Posted on 07/12/2002 9:58:24 PM PDT by RCW2001
Bush's top corporate-crime fighter was director company that paid $400 million to settle fraud charges
LESLIE MILLER, Associated Press Writer
Friday, July 12, 2002
©2002 Associated Press
URL: http://www.sfgate.com/cgi-bin/article.cgi?f=/news/archive/2002/07/12/national0020EDT0401.DTL
(07-12) 21:50 PDT WASHINGTON (AP) --
The leader of President Bush's new task force on corporate crime was a director of a credit card company that paid more than $400 million to settle charges of consumer and securities fraud.
Larry Thompson, the deputy attorney general, served on the board of the company, Providian Financial Corp., from June 1997 until he was confirmed by the Senate in May 2001, according to Securities and Exchange Commission documents.
During that period, state, local and federal agencies investigated Providian for gouging its customers, who filed class-action lawsuits against the company. Providian paid more than $400 million in 2000 to settle the investigations and lawsuits.
During the first two weeks in 1999 after the government investigations were disclosed, the company's shares plunged from $62.06 to as low as $39.22.
In March, Providian agreed to pay $38 million to settle a class-action lawsuit filed by shareholders alleging the company inflated its profits through its price-gouging practices.
The settlement covered investors who bought the company's stock between Jan. 21, 1999 and June 4, 1999, when Thompson was a company director.
The Washington Post, which first reported Thompson's connection with the credit card company, said he held 89,651 shares of Providian on March 21. Those shares were valued at more than $4.7 million on the day he took office as deputy attorney general.
Thompson was not questioned about his role at Providian during his Senate confirmation hearings.
Providian's officers and directors, including Thompson, are defendants in a class-action lawsuit brought by company employees who claim they urged large holdings of Providian stock in 401(k) retirement plans while they were employing questionable accounting methods and cashing in on their own shares.
Justice Department spokesman Mark Corallo said Thompson was proud of his service on Providian's board.
"He only became aware of the (fraud) issues when regulators began to make inquiries," Corallo told the Post. "He then personally took the lead in making the company doing the right thing."
Bush established the white-collar crime task force Tuesday amid mounting corporate scandals. He gave Thompson until July 19 to convene its first meeting. But in a surprise move, he held the first session on Friday at the White House.
At the meeting, Thompson pledged to go after corporate criminals "with vigor and an aggressive manner."
©2002 Associated Press
I wonder which crook they expected to question him? lol!
The bastards are filthy...every damn, single one of em!
Convince me I'm wrong...please!
(Okay, so I'm having a Savage moment)
Sometimes I can keep the faith.
Sometimes I just can't.
Bush Corporate SWAT Head Headed Providian - Paper
Reuters Company News
Saturday July 13, 2002 1:03 am Eastern Time
Source
WASHINGTON, July 13 (Reuters) - The head of President George W. Bush's corporate-crime SWAT team once was a director at a credit card company that paid more than $400 million to settle allegations of consumer and securities fraud, the Washington Post reported on Saturday.
Deputy Attorney General Larry Thompson was a board member at Providian Financial Corp. (NYSE:PVN - News) and chairman of its audit and compliance committee from 1997 until he was named to his new job in the Bush government in May 2001, the newspaper reported.

> **WHAT YOU WILL DO**:
1: In one to three sentences, explain why Providian paid more than $400 million in 2000, according to the article on Larry Thompson and Providian.
2: Write the next part of the article on Larry Thompson and Providian, picking up after its last sentence.
The data after this point are separate from the article on Larry Thompson and Providian.

> **RECORDS SHOWN**:
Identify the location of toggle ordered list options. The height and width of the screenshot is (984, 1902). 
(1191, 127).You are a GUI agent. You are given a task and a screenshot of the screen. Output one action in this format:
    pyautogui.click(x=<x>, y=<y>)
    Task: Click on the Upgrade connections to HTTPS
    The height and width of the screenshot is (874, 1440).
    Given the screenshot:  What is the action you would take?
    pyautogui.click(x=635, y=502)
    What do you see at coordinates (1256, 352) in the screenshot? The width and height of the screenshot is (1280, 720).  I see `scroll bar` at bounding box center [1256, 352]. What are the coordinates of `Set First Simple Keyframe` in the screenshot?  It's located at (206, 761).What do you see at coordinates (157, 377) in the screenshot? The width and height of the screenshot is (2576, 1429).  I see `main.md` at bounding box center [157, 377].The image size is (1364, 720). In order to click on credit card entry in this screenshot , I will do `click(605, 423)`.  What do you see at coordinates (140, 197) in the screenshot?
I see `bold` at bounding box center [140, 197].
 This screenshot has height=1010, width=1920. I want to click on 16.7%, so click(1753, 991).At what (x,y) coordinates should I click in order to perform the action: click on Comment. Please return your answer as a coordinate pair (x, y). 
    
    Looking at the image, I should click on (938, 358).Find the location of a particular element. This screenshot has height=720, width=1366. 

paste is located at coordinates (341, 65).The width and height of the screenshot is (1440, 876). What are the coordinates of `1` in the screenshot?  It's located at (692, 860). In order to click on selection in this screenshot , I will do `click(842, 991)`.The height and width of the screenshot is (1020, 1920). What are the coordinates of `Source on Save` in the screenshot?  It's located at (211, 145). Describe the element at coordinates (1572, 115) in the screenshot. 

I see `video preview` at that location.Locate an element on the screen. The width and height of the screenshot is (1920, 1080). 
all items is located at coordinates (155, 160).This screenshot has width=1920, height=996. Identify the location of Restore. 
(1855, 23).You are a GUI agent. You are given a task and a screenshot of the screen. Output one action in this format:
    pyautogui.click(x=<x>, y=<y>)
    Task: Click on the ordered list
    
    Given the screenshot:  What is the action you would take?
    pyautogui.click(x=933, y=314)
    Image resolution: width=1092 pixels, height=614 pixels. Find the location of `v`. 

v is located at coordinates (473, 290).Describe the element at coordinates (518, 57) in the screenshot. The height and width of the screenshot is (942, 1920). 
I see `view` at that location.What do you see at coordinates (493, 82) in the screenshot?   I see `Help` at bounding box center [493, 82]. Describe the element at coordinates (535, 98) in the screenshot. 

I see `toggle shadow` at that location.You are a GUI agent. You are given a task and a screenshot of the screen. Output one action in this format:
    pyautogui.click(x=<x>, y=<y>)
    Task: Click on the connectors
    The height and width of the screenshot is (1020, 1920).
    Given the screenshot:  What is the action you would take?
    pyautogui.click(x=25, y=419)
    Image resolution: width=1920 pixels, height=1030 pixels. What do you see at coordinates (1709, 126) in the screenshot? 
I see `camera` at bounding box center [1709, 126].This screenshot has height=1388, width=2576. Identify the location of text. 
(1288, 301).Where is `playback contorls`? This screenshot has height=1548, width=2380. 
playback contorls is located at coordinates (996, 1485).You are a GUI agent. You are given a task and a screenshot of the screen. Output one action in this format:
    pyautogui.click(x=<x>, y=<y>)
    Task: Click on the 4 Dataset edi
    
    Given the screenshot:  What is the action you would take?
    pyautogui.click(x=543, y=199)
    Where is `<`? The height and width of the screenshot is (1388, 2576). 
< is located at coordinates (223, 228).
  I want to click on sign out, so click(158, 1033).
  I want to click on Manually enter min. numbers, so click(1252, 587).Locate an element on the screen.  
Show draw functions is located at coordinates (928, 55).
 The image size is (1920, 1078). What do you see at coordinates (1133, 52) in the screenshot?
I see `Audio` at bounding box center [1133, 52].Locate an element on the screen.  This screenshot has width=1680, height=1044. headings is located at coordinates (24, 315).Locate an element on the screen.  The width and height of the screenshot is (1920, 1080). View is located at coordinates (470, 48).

> **RESULTS OF THE TASKS**:
1: Providian paid the money to settle investigations by state, local and federal agencies into its gouging of customers. The payment also settled the class-action lawsuits that those customers had filed against the company.

2:
A series of financial scandals has sunk investor confidence in publicly traded stocks and rocked markets around the world. They have also threatened to become a political liability for Bush as Democrats seek to use the issue against him and against Republicans in Congress in coming November elections.
Bush himself has been criticized for taking a low-interest loan more than a decade ago from an oil company where he served as a director.
The newspaper said Thompson sold nearly $5 million worth of stock, his entire holding, in Providian to comply with ethics rules after his confirmation.
A few months later, Providian began to disclose problems with defaults in its credit card portfolio. These problems led to a collapse of its stock price and the layoffs of thousands of employees.
Providian was a big player in the subprime market, which specializes in offering credit to people with low incomes and bad credit histories. The company settled charges last year that it inflated its financial results by charging excessive fees.
Providian was also accused by state and federal regulators of breaking consumer-protection rules.
"The deputy attorney general is proud of his service on the board of Providian. He only became aware of the issues when regulators began to make inquiries," the newspaper quoted Thompson's spokesman Mark Corallo as saying.
"He then personally took the lead in making the company do the right thing and it was his personal efforts that were a driving force in the company settling over $400 million and in implementing internal reforms and compliance measures," Corallo
"He only became aware of the issues when regulators began to make inquiries,"
LOL!
I guess George couldn't find just one, just one guy in America who could head the task force that wasn't caught up in criminal activity, fraud and scandal. This was probably a clerical error.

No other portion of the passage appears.